Excerpts from a dataset:

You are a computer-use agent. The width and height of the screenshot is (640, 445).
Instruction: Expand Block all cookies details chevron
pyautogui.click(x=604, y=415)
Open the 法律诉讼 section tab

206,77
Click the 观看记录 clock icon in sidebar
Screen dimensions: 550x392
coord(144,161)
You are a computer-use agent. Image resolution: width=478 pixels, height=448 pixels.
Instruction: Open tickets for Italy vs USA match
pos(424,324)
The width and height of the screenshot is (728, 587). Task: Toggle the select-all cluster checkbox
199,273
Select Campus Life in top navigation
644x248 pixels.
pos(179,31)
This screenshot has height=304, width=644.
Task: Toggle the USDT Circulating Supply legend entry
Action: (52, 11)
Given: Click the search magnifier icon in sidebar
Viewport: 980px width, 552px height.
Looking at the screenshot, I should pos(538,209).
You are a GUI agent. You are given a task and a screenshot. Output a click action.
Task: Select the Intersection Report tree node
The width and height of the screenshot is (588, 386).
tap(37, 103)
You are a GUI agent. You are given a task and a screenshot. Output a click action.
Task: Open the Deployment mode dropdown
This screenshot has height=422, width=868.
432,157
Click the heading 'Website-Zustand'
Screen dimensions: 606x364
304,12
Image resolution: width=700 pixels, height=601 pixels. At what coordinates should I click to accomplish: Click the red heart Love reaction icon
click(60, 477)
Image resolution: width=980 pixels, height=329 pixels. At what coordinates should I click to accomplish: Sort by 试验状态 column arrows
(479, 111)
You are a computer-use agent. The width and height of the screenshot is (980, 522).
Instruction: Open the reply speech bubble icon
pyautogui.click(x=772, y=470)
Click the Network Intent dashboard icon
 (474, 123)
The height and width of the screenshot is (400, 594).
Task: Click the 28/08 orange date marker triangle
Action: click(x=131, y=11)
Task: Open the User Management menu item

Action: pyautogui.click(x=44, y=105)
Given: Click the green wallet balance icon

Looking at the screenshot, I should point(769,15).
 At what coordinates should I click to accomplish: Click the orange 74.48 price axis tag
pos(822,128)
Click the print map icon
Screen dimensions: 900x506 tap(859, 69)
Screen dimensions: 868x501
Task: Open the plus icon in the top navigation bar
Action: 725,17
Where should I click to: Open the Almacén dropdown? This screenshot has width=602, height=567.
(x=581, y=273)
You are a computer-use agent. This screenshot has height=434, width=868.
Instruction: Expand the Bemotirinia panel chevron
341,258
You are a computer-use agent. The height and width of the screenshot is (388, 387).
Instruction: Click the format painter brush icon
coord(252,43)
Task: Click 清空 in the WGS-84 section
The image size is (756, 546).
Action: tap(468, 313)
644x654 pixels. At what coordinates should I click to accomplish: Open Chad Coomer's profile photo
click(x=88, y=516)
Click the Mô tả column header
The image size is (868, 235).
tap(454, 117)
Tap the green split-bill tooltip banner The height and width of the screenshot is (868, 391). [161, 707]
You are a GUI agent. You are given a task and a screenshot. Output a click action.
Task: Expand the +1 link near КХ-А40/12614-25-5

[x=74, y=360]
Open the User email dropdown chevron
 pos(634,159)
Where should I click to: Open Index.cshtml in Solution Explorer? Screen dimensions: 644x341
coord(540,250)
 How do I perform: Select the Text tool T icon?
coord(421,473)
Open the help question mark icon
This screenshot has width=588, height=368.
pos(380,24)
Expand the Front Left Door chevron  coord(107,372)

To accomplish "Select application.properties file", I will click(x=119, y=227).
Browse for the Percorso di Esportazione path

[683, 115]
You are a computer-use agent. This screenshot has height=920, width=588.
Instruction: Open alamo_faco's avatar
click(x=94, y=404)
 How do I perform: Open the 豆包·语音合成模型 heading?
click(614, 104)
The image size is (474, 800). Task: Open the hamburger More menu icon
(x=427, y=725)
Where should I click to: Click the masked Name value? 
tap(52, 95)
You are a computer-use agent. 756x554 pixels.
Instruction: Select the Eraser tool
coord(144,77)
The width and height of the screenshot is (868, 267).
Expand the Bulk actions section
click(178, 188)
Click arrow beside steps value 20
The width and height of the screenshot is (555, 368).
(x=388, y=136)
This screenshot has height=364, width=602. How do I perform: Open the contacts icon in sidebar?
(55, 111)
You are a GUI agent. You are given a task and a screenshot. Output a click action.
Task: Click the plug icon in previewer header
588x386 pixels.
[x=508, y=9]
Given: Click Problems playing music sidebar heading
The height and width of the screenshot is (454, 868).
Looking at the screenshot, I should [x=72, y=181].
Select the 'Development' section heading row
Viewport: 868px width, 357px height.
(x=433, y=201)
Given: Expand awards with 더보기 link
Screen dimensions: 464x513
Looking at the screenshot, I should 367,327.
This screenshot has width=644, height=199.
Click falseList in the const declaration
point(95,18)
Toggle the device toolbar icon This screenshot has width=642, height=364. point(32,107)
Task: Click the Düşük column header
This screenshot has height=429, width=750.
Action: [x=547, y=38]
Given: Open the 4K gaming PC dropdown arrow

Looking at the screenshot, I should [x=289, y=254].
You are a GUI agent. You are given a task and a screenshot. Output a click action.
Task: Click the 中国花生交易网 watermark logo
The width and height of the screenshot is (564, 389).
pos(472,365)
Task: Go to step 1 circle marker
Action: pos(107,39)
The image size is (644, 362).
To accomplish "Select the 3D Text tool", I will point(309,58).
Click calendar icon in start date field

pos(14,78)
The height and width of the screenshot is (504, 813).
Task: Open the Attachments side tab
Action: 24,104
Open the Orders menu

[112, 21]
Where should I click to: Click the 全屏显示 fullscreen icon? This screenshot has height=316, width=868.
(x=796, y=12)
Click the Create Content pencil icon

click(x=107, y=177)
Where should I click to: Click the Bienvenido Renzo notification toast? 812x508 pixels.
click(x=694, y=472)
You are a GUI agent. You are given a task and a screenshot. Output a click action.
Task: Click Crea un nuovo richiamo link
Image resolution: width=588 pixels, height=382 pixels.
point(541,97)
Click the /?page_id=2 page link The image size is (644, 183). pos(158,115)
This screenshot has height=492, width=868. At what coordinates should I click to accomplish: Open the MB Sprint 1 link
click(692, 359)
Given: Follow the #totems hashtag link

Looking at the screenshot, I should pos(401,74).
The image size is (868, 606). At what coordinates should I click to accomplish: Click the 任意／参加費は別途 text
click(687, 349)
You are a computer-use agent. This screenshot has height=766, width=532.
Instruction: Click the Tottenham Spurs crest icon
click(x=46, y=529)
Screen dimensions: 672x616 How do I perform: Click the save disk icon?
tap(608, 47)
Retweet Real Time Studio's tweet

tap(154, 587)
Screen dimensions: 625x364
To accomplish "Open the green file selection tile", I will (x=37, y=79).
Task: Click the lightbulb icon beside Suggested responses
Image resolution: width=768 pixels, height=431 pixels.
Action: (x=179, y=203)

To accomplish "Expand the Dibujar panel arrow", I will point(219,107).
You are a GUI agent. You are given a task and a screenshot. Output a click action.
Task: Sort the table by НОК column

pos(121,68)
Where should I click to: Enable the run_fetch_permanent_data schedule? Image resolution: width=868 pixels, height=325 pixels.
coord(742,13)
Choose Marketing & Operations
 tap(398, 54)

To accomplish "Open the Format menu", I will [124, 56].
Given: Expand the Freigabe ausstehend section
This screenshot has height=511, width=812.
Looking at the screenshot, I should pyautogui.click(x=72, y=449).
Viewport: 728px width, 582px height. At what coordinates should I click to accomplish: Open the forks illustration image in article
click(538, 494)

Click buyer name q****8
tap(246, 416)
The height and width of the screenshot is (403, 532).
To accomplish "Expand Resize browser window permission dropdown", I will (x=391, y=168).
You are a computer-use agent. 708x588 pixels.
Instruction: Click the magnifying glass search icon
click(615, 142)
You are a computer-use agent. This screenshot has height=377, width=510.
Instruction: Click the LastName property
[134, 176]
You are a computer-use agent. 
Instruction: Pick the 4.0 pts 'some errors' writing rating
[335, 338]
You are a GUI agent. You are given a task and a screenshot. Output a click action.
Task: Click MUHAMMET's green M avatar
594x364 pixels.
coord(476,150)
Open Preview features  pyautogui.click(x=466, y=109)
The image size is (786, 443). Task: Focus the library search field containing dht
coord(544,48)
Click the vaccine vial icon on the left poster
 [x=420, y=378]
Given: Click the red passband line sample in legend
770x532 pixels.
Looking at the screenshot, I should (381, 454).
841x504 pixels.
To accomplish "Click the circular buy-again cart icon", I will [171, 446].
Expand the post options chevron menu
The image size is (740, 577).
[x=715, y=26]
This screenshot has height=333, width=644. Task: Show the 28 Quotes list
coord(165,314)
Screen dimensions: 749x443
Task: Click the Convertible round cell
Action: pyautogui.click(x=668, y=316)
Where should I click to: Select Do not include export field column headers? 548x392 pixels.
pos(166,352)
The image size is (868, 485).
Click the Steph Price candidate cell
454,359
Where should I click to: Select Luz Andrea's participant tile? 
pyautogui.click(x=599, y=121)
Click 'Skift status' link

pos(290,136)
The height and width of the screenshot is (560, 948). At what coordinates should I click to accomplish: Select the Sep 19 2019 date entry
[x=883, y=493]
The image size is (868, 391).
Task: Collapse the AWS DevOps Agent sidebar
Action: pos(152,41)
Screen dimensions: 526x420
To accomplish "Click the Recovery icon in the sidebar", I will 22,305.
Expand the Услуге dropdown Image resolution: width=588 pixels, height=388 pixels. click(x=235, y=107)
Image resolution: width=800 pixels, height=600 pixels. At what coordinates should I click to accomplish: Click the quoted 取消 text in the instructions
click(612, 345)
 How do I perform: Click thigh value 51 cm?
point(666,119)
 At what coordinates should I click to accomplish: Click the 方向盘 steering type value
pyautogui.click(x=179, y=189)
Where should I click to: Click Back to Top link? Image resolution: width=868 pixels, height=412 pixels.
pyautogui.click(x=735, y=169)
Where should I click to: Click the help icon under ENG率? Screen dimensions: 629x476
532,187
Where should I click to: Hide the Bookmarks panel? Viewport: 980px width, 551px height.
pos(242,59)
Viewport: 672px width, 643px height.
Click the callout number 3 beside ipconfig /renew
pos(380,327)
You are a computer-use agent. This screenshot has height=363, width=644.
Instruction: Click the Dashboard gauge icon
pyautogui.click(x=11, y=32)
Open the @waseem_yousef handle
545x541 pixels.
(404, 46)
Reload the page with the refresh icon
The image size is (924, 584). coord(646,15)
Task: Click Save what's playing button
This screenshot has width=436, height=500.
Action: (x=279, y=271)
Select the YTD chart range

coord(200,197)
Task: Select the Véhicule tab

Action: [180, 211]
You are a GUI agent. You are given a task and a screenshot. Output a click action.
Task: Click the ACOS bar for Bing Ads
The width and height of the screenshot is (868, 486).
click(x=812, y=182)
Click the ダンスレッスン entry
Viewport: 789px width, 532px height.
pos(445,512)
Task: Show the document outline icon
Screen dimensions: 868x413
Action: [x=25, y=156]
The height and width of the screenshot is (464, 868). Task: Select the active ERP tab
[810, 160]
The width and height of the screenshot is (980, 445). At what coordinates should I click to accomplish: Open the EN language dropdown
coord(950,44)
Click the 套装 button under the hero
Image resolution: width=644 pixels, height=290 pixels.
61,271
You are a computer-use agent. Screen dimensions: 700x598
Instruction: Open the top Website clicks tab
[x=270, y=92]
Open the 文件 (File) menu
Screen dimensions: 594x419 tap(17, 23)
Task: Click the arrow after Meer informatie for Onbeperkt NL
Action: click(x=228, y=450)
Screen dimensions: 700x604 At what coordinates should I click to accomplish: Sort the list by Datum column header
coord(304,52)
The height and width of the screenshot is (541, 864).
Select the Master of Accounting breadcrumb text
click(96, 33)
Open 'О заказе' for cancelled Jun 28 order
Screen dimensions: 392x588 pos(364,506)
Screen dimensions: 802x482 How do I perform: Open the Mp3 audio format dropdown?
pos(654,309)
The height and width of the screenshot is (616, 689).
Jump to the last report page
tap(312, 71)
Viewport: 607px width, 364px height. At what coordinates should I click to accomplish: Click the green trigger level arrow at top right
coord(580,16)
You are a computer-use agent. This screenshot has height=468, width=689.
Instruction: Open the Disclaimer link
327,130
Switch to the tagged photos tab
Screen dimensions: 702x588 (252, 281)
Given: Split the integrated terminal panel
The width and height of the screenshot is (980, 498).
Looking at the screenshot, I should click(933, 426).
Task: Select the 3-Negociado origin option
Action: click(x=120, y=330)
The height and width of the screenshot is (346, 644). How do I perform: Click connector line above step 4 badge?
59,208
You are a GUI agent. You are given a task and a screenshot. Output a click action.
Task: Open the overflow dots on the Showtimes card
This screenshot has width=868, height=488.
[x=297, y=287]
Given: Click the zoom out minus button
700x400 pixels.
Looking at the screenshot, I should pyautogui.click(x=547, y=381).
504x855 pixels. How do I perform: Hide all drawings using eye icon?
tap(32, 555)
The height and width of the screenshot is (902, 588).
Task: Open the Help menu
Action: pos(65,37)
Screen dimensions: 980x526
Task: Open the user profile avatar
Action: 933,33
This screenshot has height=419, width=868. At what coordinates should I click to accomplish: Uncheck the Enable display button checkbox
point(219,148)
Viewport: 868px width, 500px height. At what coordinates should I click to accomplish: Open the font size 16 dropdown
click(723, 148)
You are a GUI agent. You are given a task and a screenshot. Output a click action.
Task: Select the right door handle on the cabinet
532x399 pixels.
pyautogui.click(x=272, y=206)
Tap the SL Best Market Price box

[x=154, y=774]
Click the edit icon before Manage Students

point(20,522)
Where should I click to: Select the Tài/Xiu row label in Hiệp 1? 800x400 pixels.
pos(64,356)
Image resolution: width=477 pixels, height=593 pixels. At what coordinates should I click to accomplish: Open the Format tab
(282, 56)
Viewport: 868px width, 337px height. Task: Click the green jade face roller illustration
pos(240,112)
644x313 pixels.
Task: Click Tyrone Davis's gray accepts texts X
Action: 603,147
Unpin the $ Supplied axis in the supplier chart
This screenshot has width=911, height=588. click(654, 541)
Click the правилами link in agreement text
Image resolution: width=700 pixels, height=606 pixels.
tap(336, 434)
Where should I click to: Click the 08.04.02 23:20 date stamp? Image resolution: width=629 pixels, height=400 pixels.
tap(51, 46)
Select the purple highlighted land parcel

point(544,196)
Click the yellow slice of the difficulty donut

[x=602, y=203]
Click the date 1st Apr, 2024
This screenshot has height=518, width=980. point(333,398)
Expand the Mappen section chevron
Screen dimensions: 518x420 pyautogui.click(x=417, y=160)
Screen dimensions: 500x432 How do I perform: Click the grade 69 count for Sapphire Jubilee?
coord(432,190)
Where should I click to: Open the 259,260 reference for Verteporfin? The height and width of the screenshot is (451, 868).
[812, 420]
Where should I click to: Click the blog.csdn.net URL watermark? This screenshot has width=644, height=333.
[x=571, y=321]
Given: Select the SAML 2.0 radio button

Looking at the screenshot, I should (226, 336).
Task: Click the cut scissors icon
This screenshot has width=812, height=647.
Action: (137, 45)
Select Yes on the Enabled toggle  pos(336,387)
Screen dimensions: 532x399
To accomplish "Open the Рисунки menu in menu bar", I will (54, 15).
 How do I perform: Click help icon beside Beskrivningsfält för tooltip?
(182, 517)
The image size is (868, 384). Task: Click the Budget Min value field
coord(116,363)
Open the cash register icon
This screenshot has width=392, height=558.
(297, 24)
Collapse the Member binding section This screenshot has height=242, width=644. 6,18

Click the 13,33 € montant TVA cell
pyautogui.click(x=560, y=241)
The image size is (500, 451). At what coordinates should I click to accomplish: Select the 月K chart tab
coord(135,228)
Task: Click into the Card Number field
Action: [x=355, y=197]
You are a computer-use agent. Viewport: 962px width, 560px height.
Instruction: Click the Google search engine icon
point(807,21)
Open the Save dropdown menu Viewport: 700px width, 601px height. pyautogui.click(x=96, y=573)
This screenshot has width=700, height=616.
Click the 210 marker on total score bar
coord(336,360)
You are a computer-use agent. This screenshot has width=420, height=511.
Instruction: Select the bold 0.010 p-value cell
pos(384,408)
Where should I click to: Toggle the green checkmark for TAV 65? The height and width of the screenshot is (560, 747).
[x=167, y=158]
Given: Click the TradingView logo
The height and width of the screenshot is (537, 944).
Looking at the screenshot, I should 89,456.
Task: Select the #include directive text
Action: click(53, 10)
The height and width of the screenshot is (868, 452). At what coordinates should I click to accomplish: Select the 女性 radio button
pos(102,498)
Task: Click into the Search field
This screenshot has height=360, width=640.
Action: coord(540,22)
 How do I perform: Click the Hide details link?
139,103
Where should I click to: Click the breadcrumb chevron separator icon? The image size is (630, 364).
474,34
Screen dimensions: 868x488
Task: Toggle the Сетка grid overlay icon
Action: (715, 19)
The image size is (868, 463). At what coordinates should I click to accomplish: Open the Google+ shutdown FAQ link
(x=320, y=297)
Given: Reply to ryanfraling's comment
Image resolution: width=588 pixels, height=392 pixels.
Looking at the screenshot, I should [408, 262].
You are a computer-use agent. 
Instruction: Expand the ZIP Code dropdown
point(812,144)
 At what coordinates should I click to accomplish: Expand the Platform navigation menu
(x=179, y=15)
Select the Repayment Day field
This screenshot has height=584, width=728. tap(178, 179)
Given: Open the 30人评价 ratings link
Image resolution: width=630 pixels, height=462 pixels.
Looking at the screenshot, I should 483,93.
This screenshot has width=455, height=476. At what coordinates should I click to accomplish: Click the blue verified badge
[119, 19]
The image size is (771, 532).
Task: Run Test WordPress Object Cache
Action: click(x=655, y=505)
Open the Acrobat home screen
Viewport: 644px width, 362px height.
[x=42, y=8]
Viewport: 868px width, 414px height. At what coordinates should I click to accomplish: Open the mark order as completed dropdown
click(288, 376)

### [PROBLEM STATEMENT]
Return a copy of every line in the records that includes the string "logo".

### [THE ANSWER]
Task: Click the 中国花生交易网 watermark logo
Given: Click the TradingView logo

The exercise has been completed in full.